Vor einigen Wochen hatte bereits Paul Breitner mit seinen markigen Worten im Volkswagen Doppelpass bei SPORT1 unter den Verantwortlichen anderer Bundesligisten für Kopfschütteln gesorgt.

"Der FC Bayern kann nichts für die Unfähigkeit der anderen Vereine. Wir leben nicht mehr in der Zeit der elf Freunde, der Hipp-Hipp-Hurra-Zeit. Wir sind unseren Fans, Mitgliedern und Aktionären Rechenschaft schuldig", sagte der Markenbotschafter des FCB.

"Das ist von oben herab. Solche Äußerungen haben da nichts zu suchen. Jeder macht seinen Job so gut er kann", konterte Borussia Mönchengladbachs Sportdirektor Max Eberl der "Bild".

Und Werder Bremens Geschäftsführer Thomas Eichin kritisierte den Weltmeister von 1974: "Die Bayern nutzen ihre beeindruckende Position, die sie sich hart erarbeitet haben, brutal und konsequent aus. Das bedeutet aber nicht, dass die anderen unfähig sind. Die Äußerung ist despektierlich!"
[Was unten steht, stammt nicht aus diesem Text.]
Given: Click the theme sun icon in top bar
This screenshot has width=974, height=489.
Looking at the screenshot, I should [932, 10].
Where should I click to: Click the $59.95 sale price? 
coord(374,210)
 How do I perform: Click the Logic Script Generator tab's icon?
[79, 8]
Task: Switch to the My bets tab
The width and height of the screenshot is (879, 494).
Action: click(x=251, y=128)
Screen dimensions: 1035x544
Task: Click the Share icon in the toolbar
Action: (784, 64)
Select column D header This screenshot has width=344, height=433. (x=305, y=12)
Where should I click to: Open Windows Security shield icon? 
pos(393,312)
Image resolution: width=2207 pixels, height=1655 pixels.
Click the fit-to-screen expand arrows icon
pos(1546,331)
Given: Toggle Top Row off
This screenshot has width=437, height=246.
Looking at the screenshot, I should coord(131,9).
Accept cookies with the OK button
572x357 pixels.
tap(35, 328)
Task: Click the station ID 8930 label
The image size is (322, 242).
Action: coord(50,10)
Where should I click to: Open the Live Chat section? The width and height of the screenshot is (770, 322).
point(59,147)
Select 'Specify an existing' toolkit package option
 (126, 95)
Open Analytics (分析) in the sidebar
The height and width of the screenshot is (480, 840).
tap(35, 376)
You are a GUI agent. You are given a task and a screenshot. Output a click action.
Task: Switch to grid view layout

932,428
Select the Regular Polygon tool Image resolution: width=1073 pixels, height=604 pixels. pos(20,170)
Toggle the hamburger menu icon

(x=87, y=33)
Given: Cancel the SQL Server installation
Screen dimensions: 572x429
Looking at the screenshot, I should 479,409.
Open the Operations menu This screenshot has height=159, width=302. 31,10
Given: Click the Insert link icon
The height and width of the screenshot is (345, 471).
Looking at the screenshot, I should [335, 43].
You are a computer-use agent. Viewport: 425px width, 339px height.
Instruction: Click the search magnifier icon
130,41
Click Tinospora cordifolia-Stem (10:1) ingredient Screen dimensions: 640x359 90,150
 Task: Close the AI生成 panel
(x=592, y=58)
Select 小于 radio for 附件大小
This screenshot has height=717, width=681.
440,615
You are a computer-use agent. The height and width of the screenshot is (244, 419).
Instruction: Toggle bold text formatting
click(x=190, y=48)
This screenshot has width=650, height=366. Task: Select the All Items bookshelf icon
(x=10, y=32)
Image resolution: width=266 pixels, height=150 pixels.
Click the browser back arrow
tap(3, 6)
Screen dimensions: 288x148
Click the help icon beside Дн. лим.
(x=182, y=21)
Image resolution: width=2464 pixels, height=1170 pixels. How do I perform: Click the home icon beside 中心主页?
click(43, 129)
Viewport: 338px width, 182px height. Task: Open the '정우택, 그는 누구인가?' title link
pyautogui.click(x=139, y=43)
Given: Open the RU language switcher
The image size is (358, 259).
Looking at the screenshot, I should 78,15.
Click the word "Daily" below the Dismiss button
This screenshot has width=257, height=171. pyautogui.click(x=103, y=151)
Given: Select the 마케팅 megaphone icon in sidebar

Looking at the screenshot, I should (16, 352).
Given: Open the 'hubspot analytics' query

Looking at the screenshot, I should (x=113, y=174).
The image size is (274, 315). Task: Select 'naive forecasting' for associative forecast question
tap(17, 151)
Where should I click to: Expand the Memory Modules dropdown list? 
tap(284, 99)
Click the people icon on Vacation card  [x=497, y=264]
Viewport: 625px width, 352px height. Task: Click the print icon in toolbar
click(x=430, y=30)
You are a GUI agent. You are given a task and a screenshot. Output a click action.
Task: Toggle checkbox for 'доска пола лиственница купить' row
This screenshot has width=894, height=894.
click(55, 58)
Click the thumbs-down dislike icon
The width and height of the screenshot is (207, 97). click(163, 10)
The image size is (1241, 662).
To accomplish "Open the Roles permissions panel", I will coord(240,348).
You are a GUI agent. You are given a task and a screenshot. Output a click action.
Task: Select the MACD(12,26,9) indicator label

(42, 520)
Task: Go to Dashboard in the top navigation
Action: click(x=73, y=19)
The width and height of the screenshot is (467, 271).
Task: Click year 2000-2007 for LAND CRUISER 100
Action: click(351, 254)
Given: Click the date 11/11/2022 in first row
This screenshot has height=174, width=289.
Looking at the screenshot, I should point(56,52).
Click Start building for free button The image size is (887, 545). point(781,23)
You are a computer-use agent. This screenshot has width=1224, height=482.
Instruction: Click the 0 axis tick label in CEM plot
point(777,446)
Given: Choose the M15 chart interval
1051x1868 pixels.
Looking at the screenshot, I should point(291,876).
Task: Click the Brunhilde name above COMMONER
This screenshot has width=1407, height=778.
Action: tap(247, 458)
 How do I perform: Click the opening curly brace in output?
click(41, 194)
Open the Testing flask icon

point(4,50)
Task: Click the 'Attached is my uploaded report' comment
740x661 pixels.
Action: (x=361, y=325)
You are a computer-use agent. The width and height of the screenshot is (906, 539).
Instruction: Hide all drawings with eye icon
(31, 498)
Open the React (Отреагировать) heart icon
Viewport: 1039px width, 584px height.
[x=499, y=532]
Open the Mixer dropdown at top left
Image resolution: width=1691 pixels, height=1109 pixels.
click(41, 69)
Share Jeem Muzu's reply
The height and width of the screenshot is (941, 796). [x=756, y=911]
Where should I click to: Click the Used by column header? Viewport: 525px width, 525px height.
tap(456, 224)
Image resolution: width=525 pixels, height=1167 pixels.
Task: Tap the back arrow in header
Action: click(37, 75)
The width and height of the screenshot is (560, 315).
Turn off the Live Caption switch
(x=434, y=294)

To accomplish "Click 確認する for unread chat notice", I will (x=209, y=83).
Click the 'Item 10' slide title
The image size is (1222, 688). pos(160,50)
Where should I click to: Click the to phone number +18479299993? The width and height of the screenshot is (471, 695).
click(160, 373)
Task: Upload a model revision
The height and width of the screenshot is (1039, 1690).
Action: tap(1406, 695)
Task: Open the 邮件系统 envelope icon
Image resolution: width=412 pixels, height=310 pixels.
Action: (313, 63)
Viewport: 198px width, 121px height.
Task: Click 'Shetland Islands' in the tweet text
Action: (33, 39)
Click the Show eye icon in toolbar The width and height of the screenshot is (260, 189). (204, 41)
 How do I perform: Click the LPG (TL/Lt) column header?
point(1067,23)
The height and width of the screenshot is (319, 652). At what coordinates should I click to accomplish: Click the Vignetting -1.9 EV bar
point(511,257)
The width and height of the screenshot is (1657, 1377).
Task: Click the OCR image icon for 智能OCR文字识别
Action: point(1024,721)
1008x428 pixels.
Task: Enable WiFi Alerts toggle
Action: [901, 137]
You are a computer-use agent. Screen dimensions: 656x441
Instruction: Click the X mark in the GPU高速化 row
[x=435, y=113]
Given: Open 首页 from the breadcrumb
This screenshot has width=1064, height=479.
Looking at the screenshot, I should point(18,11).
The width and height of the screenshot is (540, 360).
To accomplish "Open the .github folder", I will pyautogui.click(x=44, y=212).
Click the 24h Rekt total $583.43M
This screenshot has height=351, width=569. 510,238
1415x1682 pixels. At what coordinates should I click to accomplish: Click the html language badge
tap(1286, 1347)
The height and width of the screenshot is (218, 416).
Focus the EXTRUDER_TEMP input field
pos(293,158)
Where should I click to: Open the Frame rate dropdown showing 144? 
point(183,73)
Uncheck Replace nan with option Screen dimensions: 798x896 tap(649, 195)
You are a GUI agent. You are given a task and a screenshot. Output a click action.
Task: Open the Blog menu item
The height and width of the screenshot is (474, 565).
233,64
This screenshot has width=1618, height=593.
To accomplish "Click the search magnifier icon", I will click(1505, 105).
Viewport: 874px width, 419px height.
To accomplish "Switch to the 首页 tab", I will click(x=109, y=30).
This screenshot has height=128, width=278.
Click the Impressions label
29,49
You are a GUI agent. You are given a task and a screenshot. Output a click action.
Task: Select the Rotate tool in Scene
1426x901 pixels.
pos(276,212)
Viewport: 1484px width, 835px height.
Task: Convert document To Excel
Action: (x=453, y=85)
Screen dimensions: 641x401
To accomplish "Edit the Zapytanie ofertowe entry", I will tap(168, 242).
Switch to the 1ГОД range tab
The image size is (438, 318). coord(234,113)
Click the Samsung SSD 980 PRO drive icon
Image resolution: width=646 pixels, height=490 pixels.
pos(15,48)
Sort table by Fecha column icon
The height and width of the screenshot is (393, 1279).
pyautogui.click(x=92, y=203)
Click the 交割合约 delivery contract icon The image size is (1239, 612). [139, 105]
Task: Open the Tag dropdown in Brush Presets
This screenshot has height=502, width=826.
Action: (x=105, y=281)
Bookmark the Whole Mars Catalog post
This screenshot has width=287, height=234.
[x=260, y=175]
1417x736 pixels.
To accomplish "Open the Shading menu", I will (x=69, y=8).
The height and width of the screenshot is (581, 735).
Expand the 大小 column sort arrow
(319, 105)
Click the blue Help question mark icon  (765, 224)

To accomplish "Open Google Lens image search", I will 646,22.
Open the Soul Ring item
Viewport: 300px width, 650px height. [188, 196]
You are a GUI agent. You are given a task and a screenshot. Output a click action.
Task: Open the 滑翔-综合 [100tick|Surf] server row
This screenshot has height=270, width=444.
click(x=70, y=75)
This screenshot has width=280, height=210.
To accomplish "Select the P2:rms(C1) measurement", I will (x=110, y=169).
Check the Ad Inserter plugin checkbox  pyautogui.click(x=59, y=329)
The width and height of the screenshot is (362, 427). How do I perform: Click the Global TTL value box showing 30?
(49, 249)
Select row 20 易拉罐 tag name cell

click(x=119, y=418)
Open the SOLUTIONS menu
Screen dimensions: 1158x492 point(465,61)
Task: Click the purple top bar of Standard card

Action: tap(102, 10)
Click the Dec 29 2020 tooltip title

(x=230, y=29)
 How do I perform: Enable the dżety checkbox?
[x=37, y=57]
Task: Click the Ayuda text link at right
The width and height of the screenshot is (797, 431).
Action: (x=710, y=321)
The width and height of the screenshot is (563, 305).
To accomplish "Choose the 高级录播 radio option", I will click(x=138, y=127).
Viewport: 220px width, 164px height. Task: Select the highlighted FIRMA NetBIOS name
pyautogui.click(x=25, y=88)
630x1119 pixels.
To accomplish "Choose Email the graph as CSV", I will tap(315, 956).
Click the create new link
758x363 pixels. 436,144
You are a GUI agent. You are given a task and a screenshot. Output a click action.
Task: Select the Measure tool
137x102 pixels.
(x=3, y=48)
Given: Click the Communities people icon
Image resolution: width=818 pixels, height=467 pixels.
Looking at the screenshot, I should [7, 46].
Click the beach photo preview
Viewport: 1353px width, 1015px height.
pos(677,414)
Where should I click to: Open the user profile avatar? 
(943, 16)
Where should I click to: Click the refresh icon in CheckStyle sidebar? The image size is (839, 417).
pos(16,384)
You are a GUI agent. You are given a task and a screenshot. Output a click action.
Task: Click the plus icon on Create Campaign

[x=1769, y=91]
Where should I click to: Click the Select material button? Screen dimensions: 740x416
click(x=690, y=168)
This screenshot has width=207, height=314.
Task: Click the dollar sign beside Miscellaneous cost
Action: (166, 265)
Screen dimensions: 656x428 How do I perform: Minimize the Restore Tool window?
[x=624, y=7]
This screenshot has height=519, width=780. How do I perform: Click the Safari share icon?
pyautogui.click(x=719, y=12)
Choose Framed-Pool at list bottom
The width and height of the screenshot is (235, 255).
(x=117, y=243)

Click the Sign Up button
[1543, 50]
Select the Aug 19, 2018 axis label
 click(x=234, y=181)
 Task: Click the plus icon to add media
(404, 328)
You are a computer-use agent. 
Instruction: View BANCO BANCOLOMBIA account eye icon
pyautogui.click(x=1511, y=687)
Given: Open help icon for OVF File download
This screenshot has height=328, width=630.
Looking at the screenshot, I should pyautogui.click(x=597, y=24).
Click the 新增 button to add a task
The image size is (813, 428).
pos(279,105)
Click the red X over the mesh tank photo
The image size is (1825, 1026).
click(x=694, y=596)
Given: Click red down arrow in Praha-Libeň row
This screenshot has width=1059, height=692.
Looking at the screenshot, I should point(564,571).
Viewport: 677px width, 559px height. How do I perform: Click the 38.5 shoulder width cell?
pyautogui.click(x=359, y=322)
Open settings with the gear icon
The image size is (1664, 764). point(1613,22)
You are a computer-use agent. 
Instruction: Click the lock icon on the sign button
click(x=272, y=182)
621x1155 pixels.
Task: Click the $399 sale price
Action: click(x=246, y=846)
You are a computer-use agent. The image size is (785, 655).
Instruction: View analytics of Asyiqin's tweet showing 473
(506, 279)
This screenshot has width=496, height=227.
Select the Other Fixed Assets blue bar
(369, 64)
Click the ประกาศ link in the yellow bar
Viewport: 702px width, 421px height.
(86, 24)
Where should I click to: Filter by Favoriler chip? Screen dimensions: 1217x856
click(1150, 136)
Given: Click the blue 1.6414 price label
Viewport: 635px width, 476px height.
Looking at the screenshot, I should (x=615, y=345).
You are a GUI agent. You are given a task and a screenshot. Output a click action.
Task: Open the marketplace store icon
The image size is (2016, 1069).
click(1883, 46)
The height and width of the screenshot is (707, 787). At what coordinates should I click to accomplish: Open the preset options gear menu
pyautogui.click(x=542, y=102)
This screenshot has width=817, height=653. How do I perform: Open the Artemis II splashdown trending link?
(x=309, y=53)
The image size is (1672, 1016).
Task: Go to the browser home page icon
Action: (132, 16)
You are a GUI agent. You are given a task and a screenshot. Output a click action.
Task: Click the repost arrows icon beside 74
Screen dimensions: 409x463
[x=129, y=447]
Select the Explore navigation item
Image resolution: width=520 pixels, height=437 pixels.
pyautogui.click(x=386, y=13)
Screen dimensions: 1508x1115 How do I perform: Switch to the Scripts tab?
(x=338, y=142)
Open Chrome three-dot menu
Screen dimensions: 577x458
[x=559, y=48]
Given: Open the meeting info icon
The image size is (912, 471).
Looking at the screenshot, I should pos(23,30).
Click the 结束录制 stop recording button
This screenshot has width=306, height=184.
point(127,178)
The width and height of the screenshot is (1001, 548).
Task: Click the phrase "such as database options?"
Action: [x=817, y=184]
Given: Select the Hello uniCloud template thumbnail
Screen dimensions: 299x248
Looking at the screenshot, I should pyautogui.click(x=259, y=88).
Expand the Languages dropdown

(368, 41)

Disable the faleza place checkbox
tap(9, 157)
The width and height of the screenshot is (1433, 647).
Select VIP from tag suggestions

Erst im Frühjahr wird es ernst

Während Werder in der Rückrunde von Beginn an gegen den drohenden Abstieg spielt, werden die Bayern wohl erst im Frühjahr wieder gefordert - von den ausländischen Topkubs.

"Es sieht in allen Wettbewerben gut aus, aber erst im März, April wird es hochinteressant in den K.o.-Spielen, wenn es ans Eingemachte geht", erklärte Müller. "Einen Champions-League-Titel kriegt man nicht nachgeschmissen."